Why a home inspection should come first to a negotiation

In Real Estate it is essential to mitigate risks and make informed decisions. When negotiating the purchase of a property, conducting a thorough home inspection should be a top priority for real estate investors. A home inspection provides valuable insights into the condition of the property and can significantly impact the negotiation process. 

In the past, we have talked about the importance of home inspectors, but in this blog post, we will explore the reasons why a home inspection should come first when negotiating real estate deals.

Uncover Potential Issues

A home inspection is a comprehensive evaluation of a property’s condition, conducted by a licensed professional. By having a home inspection before negotiations, real estate investors gain a detailed understanding of any existing or potential issues with the property. These issues can range from structural problems to plumbing, electrical, or HVAC (heating, ventilation, and air conditioning) system defects. Identifying such issues early on can help investors make informed decisions about the property’s value and the potential costs of repairs or renovations.

Negotiation Leverage

Obtaining a home inspection report prior to negotiations can provide real estate investors with valuable leverage. If the inspection reveals significant issues that may require substantial investments to rectify, investors can use this information to negotiate a lower purchase price. Alternatively, they may request that the seller addresses the repairs or offers a credit to offset the cost. Armed with this knowledge, investors can protect their investment and ensure they are paying a fair price for the property.

Plan for Future Expenses

A thorough home inspection allows real estate investors to anticipate future expenses accurately. The inspection report provides insights into the property’s immediate repair needs and potential long-term maintenance requirements. By understanding the expected costs associated with repairs and maintenance, investors can better plan their budget and allocate resources accordingly. This foresight helps investors assess the viability of the investment and calculate potential returns more accurately.

Assess Viability

Real estate investments come with risks, and a home inspection is a vital step in assessing the viability of the investment. If the inspection reveals severe structural issues, mold, pest infestations, or other major problems, investors can re-evaluate their decision to proceed with the purchase. Investing in properties with significant underlying issues can lead to unforeseen expenses, legal complications, and potential profit loss. A home inspection empowers investors to make an informed choice about whether to move forward, renegotiate, or walk away from a deal.

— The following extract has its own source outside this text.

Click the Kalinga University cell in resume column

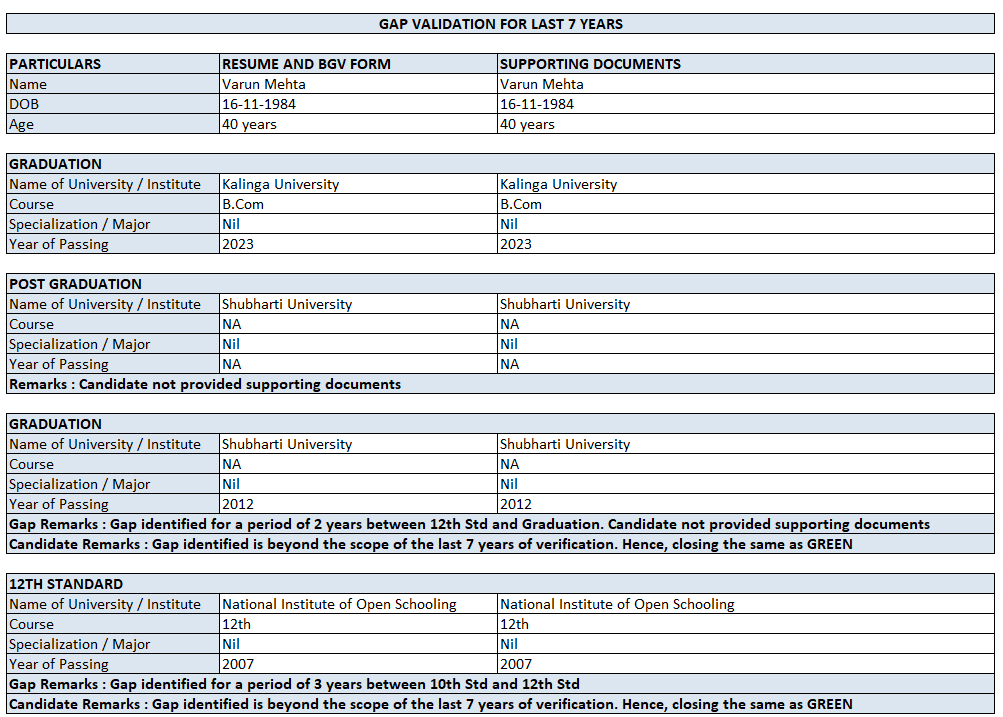click(358, 184)
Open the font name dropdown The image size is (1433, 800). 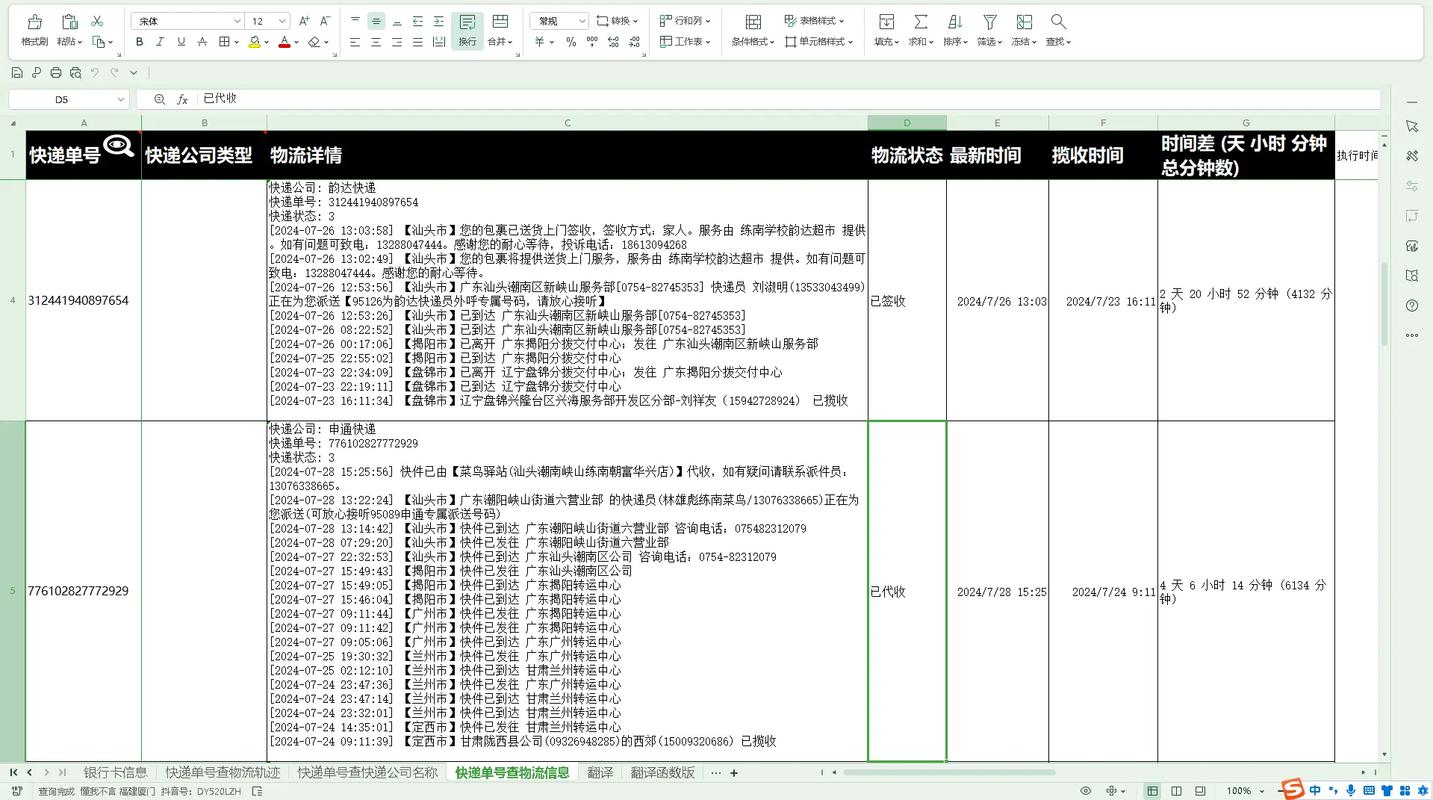pyautogui.click(x=236, y=19)
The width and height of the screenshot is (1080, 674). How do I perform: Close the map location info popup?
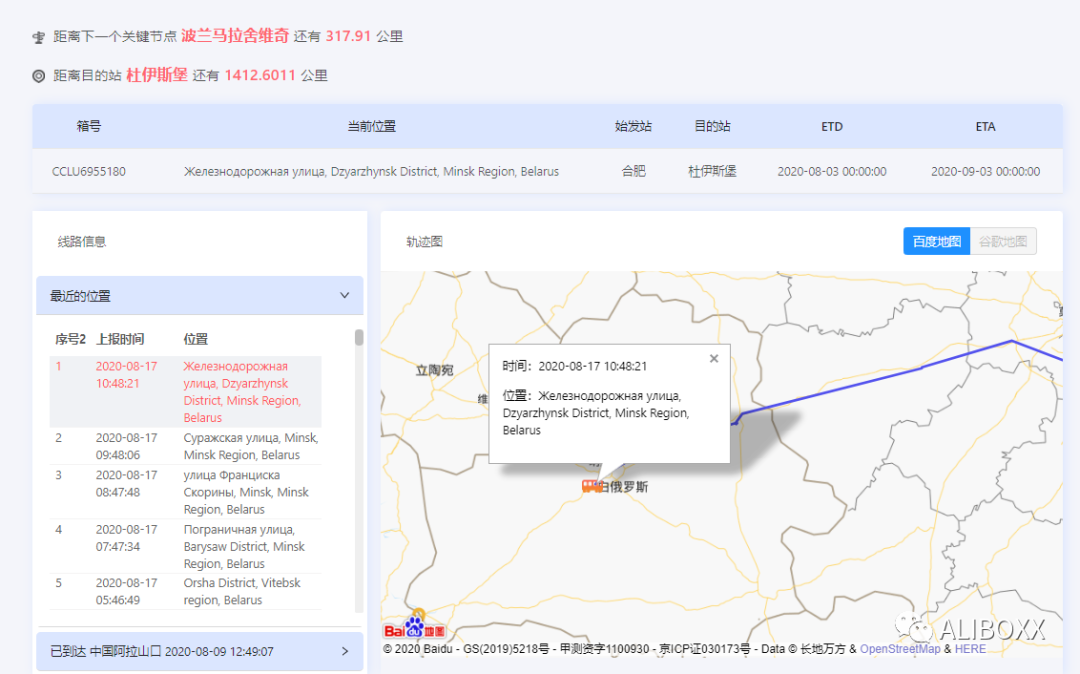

Ensure Investor Peace of Mind

Buying a property is a significant financial commitment, and a home inspection offers peace of mind to real estate investors. By conducting due diligence through a comprehensive inspection, investors can minimize the risk of purchasing a property with hidden flaws or problems. This knowledge allows investors to move forward with confidence, knowing they have taken the necessary steps to protect their investment and mitigate potential risks.


Remember that in the world of real estate investing, knowledge is power. By prioritizing a home inspection before negotiations, real estate investors gain valuable insights into a property’s condition, potential issues, and associated costs. Ultimately, a home inspection is an essential step in the due diligence process and an invaluable tool for real estate investors seeking to maximize their returns and minimize risks.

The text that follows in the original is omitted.